Similar, yet different…
When it comes to policies Qatar has been at the forefront of accepting changes and bringing out regulations to foster economic development and empowering people with the freedom needed to be more business-oriented. There are enough examples of this especially after the blockade of 2016. However, due to the diverse nature of the country’s population (more of expatriates) Islamic finance is an area that cannot be imposed on the non-Muslim populace which forms quite a number of the total population of Qatar. Keeping this in mind, stress was laid on the need for social entrepreneurship and inclusion of CSR in academia as the present generation will be the future torch bearers of the industry.
Taking the discussion further, the need for financial integration in the CSR industry was highlighted, while remarking – ‘the biggest risk is not thinking big enough’. Thus, a goal-oriented CSR strategy along with a clear demarcation of what the industry wants to accomplish was stressed upon. Replicating already existing CSR models was also discussed.
Align with the National Vision of 2030
The adage – ‘Every action has an equal and opposite reaction’ has been very true to the economy of the State, especially after the blockade of 2016. Qatar has been able to bring at the forefront existing talent within Qatar making it self-dependent. However, there is a need to align the CSR practices in the State of Qatar with the National Vision of 2030. The need of the hour is a framework that can direct, determine, assess, plan and envision CSR practices, stressed the council.

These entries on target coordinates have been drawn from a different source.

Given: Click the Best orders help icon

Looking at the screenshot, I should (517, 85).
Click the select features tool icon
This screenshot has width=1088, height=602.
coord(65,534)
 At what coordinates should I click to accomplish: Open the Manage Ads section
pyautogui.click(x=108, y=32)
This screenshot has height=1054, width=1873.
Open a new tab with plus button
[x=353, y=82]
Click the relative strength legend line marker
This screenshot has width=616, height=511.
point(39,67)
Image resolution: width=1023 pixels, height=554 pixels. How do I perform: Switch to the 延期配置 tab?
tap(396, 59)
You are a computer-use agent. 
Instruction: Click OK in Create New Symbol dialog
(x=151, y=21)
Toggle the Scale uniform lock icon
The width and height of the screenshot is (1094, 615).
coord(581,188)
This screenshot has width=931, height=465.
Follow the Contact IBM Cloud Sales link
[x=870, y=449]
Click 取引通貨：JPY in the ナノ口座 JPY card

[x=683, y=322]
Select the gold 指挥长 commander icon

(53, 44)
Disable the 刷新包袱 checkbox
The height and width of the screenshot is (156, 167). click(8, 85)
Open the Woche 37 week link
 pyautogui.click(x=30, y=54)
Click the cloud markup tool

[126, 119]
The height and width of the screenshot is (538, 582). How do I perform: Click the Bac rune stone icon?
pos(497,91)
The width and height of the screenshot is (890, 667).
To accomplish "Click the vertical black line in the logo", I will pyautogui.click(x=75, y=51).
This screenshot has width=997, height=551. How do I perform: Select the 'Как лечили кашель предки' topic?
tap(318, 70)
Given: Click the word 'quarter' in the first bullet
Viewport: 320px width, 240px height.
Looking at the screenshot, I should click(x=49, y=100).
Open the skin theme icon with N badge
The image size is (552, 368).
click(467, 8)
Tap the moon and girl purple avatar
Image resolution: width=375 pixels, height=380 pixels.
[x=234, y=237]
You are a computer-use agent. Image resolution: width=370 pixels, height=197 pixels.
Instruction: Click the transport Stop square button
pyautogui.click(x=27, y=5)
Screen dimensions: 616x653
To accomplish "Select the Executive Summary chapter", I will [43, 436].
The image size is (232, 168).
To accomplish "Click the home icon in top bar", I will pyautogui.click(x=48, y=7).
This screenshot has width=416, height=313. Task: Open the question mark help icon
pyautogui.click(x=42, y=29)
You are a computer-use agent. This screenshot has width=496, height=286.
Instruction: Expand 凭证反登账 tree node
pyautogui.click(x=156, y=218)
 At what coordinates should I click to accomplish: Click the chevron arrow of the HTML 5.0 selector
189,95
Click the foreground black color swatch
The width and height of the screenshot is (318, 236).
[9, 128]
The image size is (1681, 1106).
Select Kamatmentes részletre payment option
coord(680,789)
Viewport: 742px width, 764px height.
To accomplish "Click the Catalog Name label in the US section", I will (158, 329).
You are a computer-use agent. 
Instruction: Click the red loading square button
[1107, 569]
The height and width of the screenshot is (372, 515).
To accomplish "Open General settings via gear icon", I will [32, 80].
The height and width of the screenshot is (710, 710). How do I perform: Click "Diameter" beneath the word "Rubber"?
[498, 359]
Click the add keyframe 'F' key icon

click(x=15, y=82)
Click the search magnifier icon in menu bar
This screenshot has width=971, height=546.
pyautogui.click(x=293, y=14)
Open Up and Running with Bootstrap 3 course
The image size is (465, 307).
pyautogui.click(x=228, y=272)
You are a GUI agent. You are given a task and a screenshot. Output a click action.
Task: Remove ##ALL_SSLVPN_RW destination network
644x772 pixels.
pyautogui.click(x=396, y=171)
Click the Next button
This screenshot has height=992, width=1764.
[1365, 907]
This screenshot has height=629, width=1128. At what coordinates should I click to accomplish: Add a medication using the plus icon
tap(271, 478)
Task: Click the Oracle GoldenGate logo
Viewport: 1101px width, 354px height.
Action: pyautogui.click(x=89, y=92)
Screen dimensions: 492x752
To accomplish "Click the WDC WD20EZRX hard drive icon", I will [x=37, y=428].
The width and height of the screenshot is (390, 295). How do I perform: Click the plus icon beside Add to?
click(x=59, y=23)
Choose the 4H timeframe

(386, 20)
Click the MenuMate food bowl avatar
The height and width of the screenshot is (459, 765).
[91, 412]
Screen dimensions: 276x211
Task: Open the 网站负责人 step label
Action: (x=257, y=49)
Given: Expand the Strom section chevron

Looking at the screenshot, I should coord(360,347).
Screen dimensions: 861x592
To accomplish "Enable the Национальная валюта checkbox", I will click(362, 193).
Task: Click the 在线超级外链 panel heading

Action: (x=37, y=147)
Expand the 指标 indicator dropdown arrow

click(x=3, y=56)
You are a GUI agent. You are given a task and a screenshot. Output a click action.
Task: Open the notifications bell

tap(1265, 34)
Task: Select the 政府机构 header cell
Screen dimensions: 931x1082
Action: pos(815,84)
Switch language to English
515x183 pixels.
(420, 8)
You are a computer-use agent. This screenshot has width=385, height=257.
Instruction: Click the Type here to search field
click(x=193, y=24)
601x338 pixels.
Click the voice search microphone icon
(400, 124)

The discussion further developed and debated on the following points:
Can CSR be aligned with Sustainable Development Goals?
Can Global Reporting Index (GRI), which is format followed globally be adapted?
In the box: Takeaways for a successful CSR strategy
- Think global, act local
- Clear rated, defined Return on Investment (ROI)
- Scalable &Measurable – consider both the interest of the investor and society
- The need for meaningful contribution to address global issues with honesty, transparency, etc.
Raising the benchmark…
The prevailing economic state in Qatar has witnessed a rise in the number of SMEs. These SMEs are driven by technology-led, innovative and sustainable business models attracting the interest of commercial banks which are now promoting these entities – ‘this is exactly how the stakeholders should also envision CSR industry’ – opined the veterans.
Taking the discussion forward, a common question was raised-‘What are the best CSR practices followed by banking and financial institutions around the world that Qatar can follow’? Participants referred to the Global Reporting Index (GRI) as a benchmark followed globally.
Further discussion also focused on the limit of investments in CSR, determinants, standards, that can also be defined as CSR.
The way forward…
According to various estimates the global CSR industry is valued at $ 23.8 billion. However, the state of Qatar lacks enough data on the market size. There are various initiatives being undertaken at various levels across industries, but it is left unevaluated. Hence, the need for the government to assess, contextualize, and regulate CSR practices is inadvertent. Taking the discussion forward the council remarked, “Involving Islamic banking in promoting CSR could widen the ethical investors across the world. Companies are becoming self-conscious striving to unlock he human potential for good in order to pave the way for conscientious comprehensive CSR.
The roundtable concluded by emphasizing on the immediate pre requisite for undertaking long term goals while becoming stakeholders and participating actively in developing a sustainable, strategic and vision-driven CSR industry.